Trains can cross borders

[–] filtoid@lemmy.ml 5 points 3 months ago (1 children)

I live in Luxembourg and I have the same question!

I suspect it is trains going outside of the country but it's funny to see nonetheless. I think most trains originate from Luxembourg (when travelling to other countries over anything that would be considered a long distance which I suspect gives them a scheduling advantage).

[–] nilloc@discuss.tchncs.de 2 points 3 months ago

Yeah, way less stations for trains to arrive at late as well, which was actually my less facetious question, since I assumed the long distance trains would be leaving the country pretty quickly.
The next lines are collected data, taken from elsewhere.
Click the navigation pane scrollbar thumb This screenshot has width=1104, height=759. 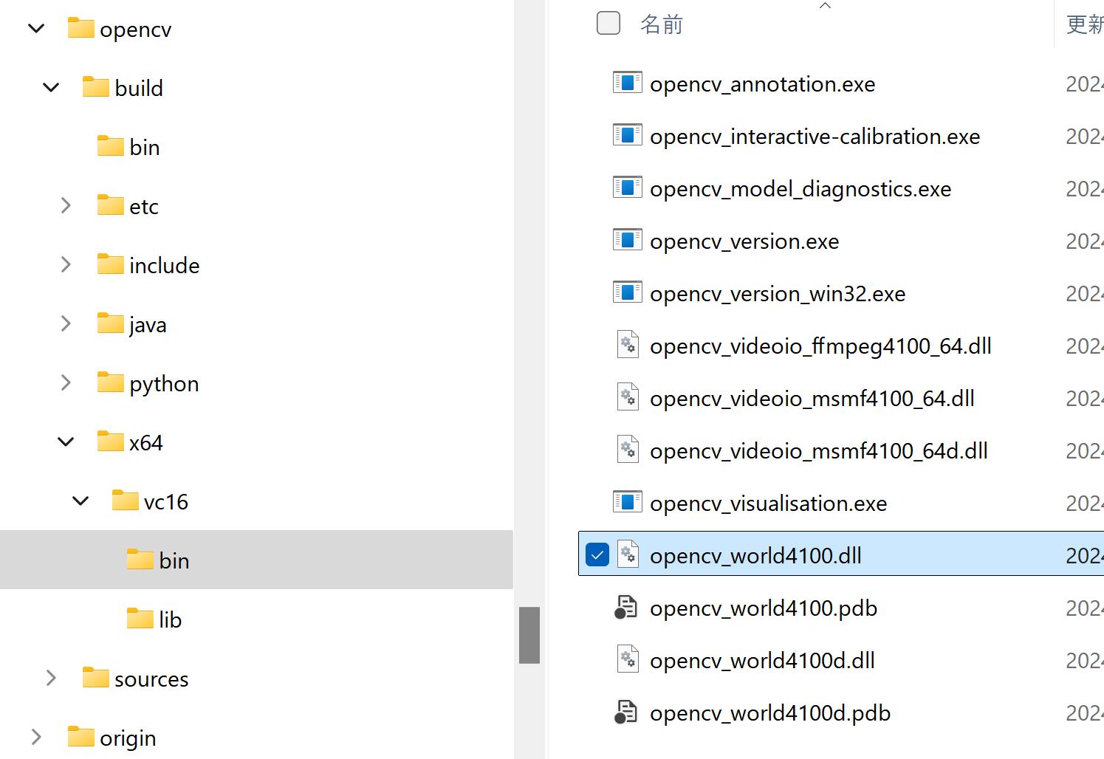(529, 634)
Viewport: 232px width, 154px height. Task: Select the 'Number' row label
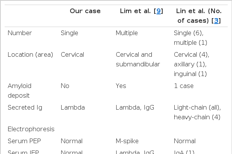[x=20, y=33]
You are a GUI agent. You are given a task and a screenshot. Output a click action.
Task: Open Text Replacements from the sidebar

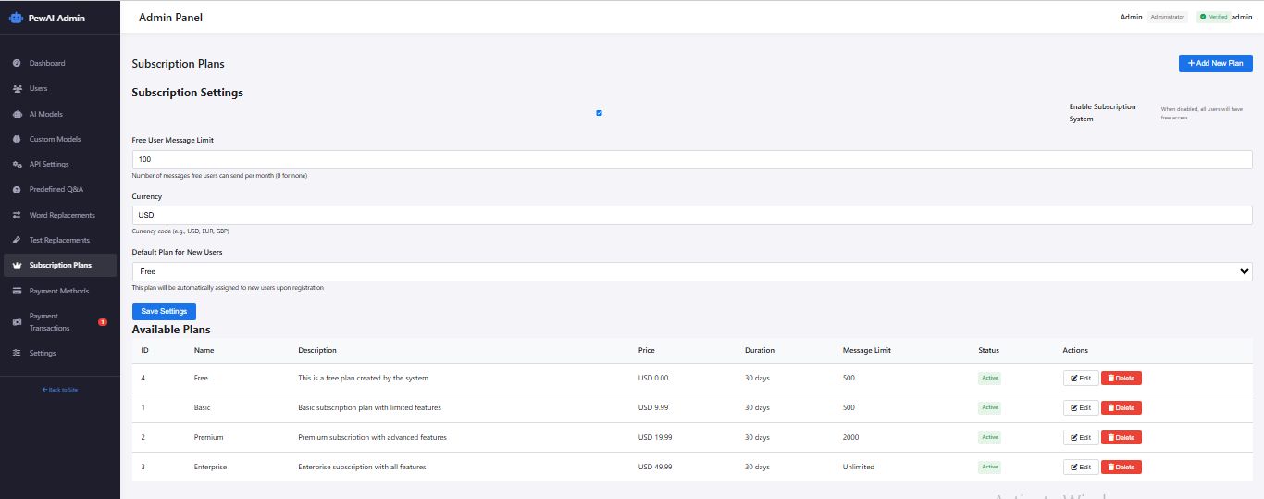59,240
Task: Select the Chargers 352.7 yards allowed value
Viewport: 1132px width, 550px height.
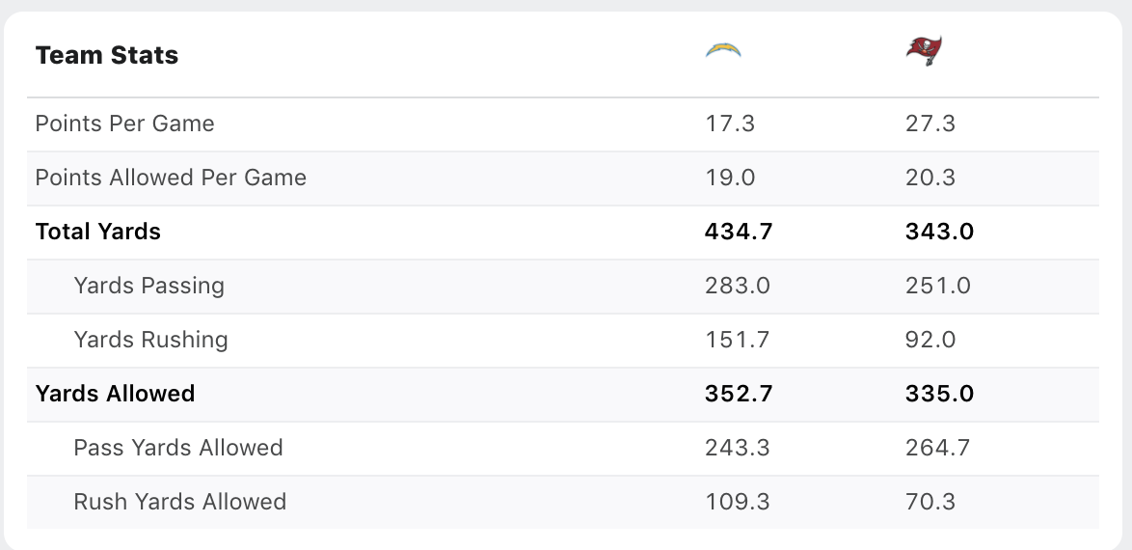Action: click(x=739, y=394)
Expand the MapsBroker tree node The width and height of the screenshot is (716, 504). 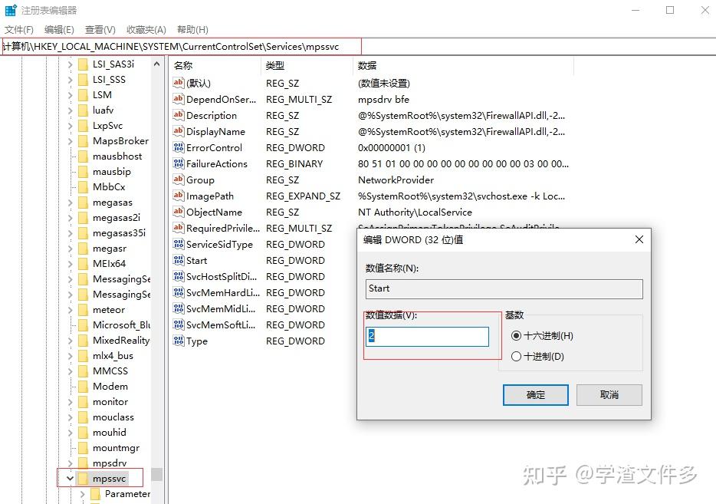(70, 140)
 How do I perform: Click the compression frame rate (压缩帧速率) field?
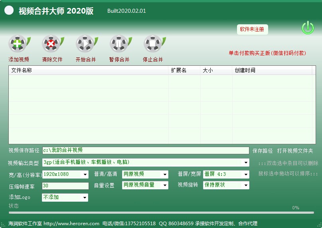coord(65,186)
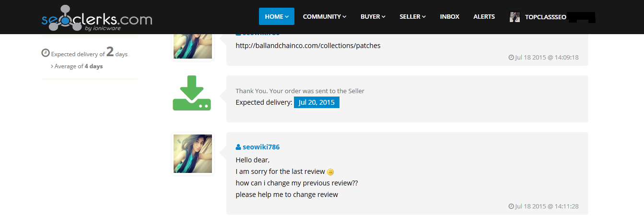
Task: Open the TOPCLASSSEO account menu
Action: pyautogui.click(x=546, y=17)
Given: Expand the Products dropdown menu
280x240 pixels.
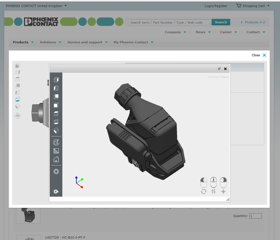Looking at the screenshot, I should click(x=23, y=42).
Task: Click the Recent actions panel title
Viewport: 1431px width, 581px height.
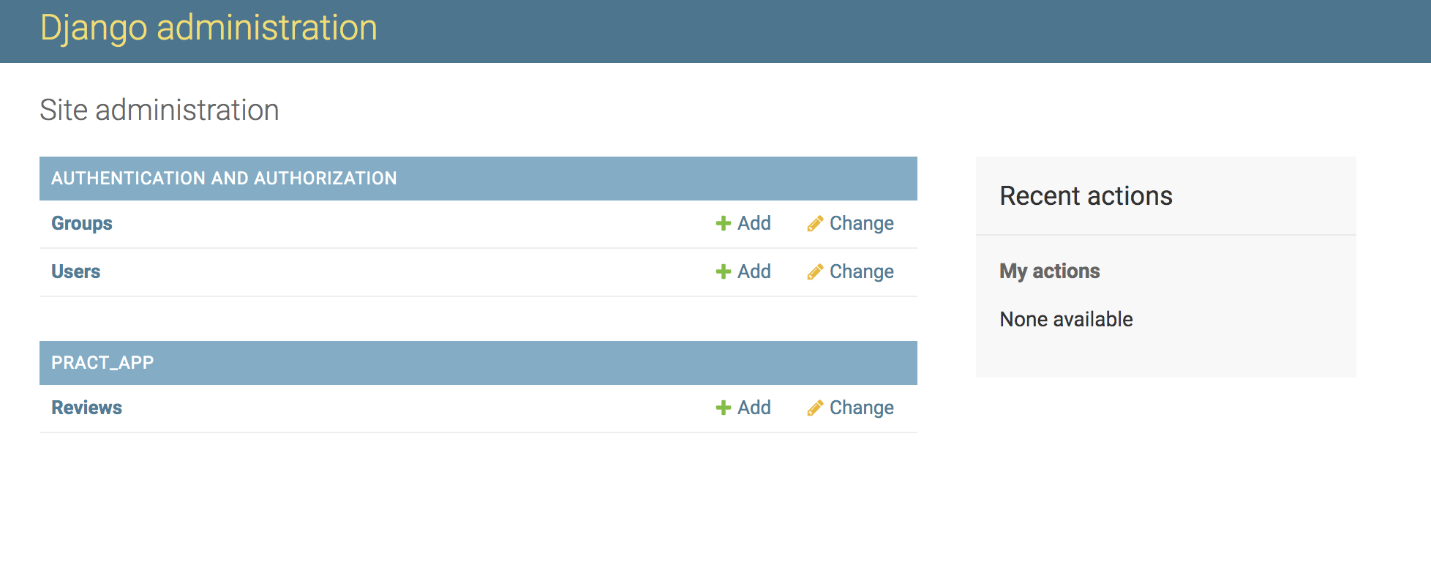Action: pos(1086,195)
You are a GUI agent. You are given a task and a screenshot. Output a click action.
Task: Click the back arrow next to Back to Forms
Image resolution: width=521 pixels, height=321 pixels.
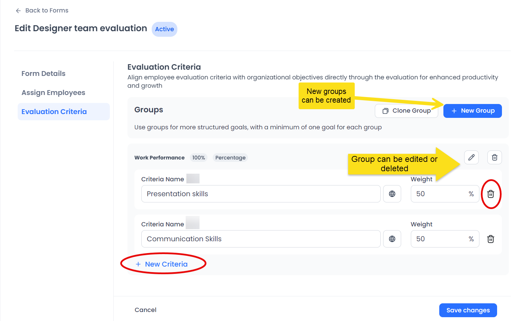click(18, 10)
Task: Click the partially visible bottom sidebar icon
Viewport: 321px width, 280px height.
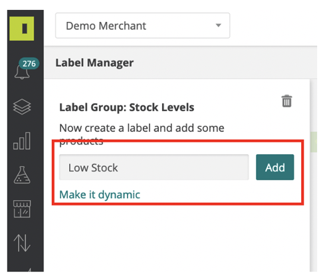Action: (29, 270)
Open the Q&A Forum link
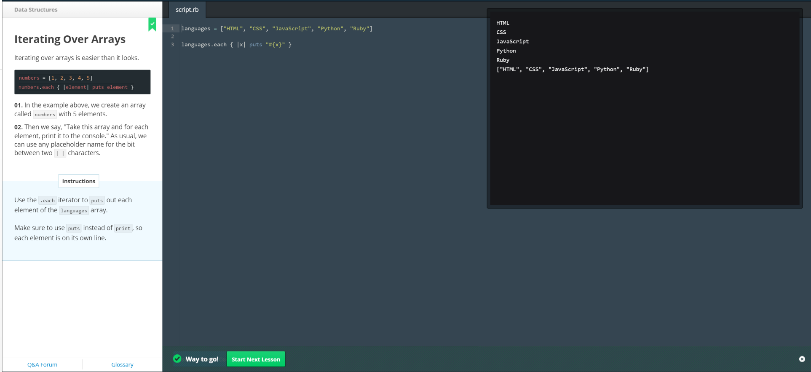This screenshot has width=811, height=372. (x=42, y=364)
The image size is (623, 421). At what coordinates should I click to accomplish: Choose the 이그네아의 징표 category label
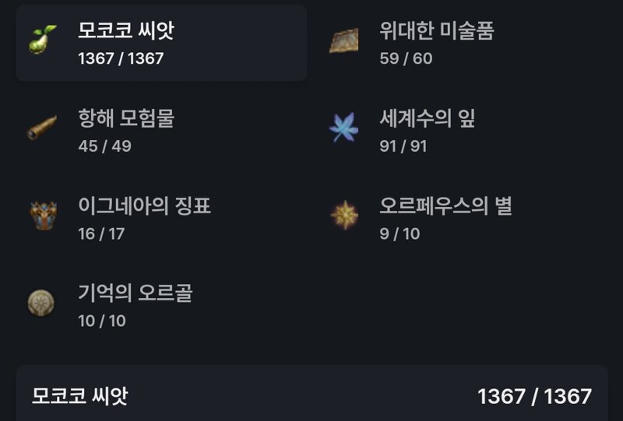coord(144,205)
[–] Kazumara@discuss.tchncs.de 2 points 3 months ago* (last edited 3 months ago)

Regarding Switzerland:

From Zürich you can go to Hamburg, Venice, Paris, Budapest etc. without changing, so there are plenty of long distance connections that just end in Switzerland.

But we have a lot of intercity lines internally too. Some of the longest are:

But the most important are probably Geneva-Lausanne-Bern-Zürich and Basel-Zürich and Bern-Basel because those are our big economic centers. They are called intercity here as well.

Not sure if you count any of those from an American perspective.

[–] Raylon@lemmy.world 1 points 3 months ago

I don't know what long distance means in this regard, but i suspect everything on the level of an IC. We do have some routes that take over 4 hours though, lots of mountains to go around ;-).

[–] wintermute@discuss.tchncs.de 1 points 3 months ago

Long distance trains usually go to neighbor countries. Also a lot of people prefer to take a train (where your can relax, read, watch a movie, work or whatever) instead of driving for 2 hours. Most European cities are built around train stations and have very good public transport, so it's very convenient.